/---

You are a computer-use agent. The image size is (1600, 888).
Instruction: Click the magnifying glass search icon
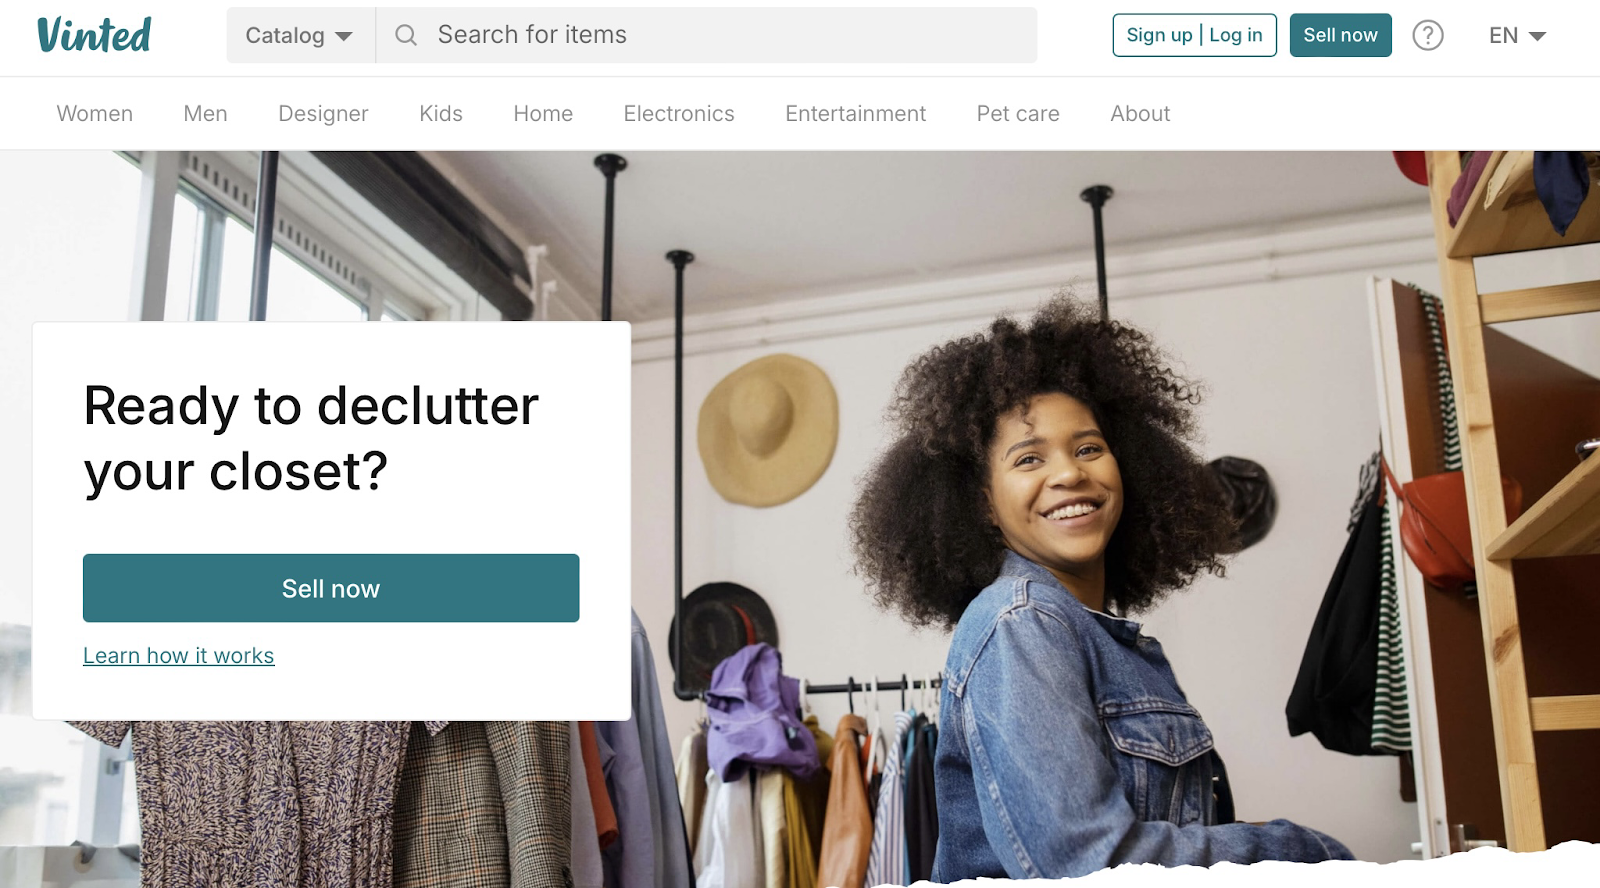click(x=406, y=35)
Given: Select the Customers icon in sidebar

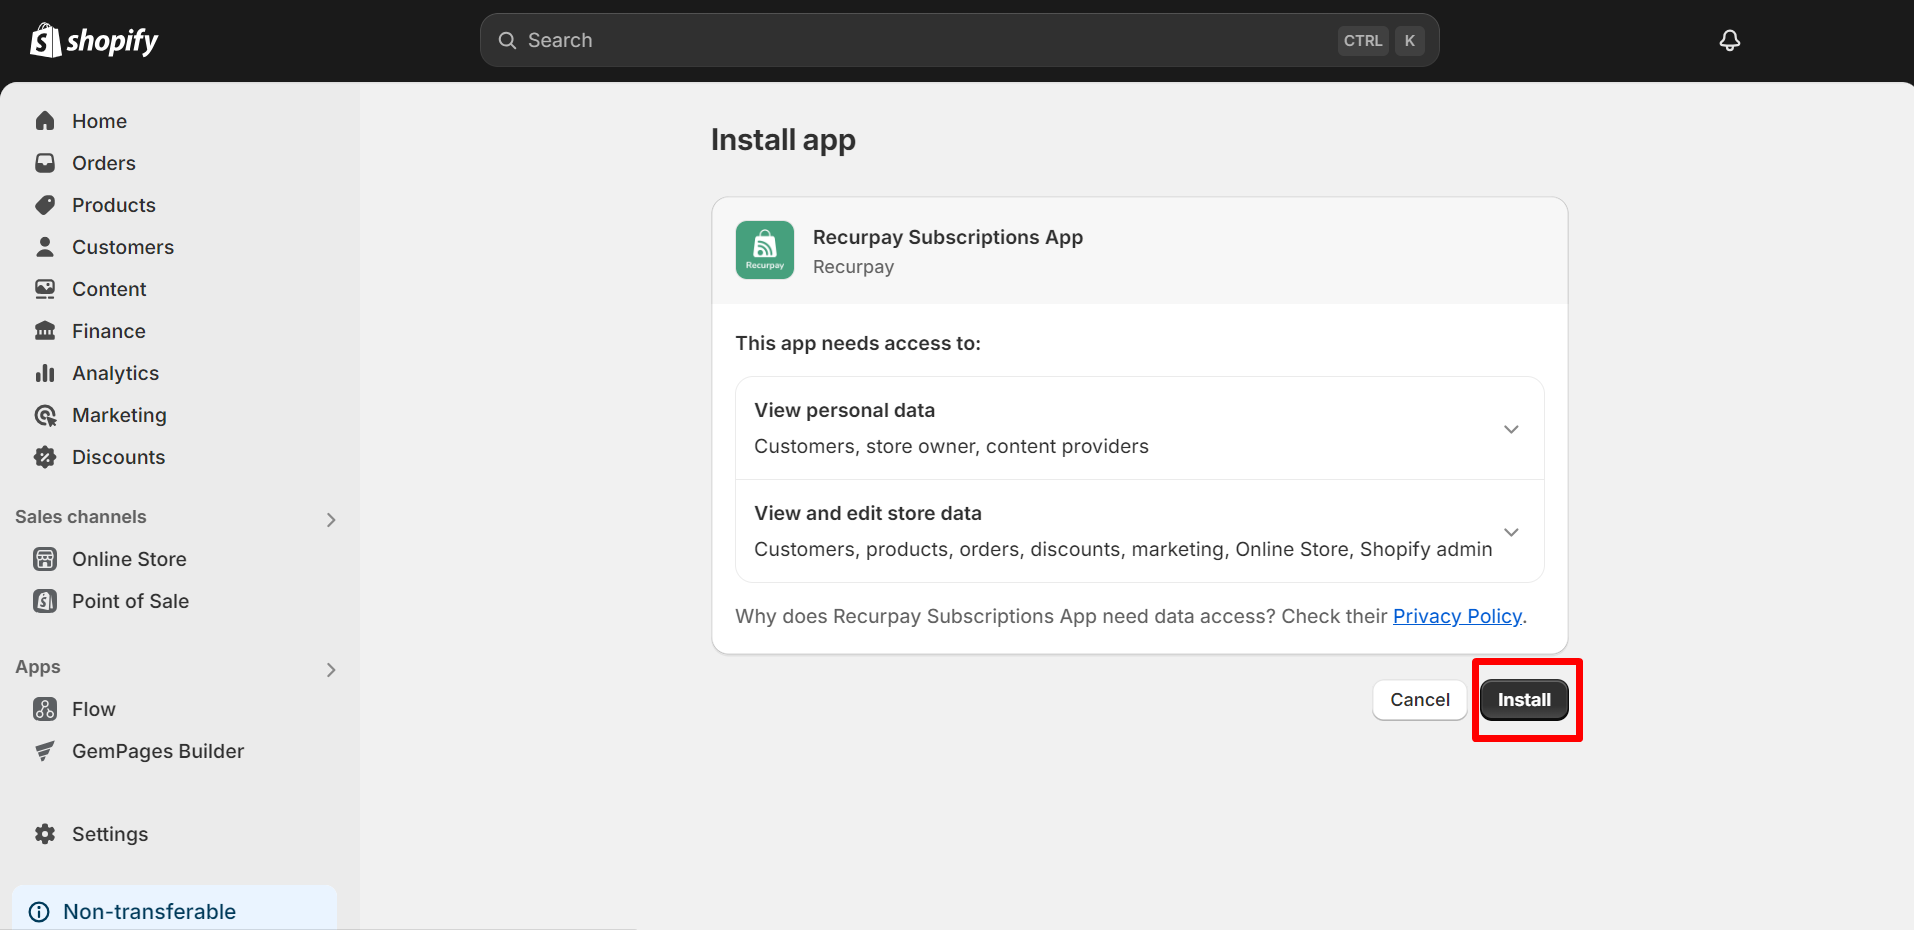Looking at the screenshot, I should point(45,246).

\---
/---

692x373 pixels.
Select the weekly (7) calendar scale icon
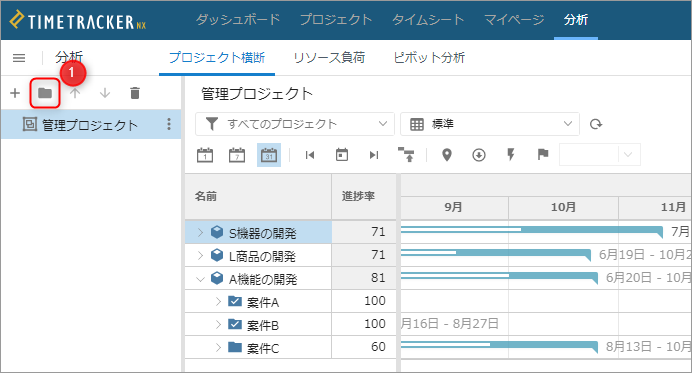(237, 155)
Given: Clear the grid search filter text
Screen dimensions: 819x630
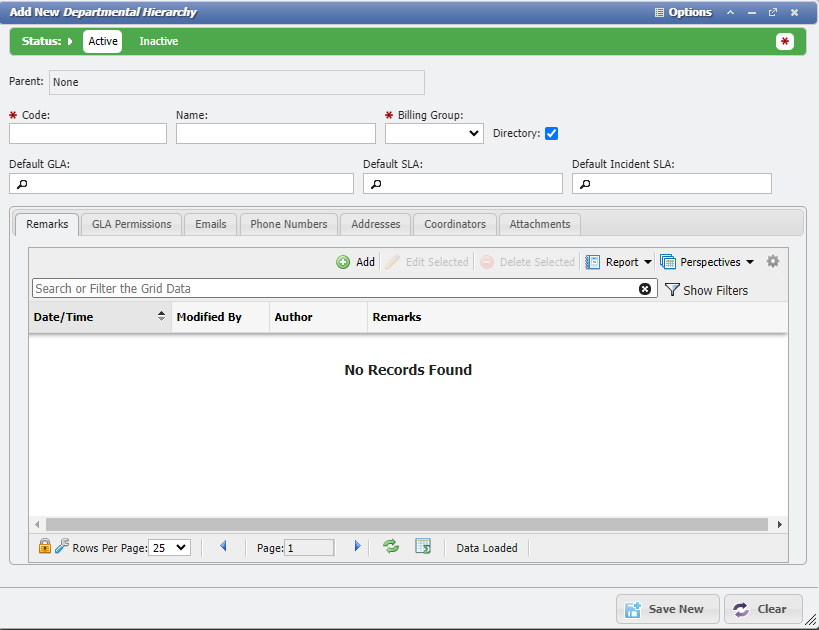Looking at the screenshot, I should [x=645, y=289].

\---

● **WORK REQUIRED**
Please convert the entries into a Markdown table with columns Nr and Line, beginning at the line that contains "Given: Clear the grid search filter text" and stopping after the line that contains "Looking at the screenshot, I should [x=645, y=289].", skipping blank lines and leaving out the pictures.

● **TASK OUTPUT**
| Nr | Line |
|---|---|
| 1 | Given: Clear the grid search filter text |
| 2 | Screen dimensions: 819x630 |
| 3 | Looking at the screenshot, I should [x=645, y=289]. |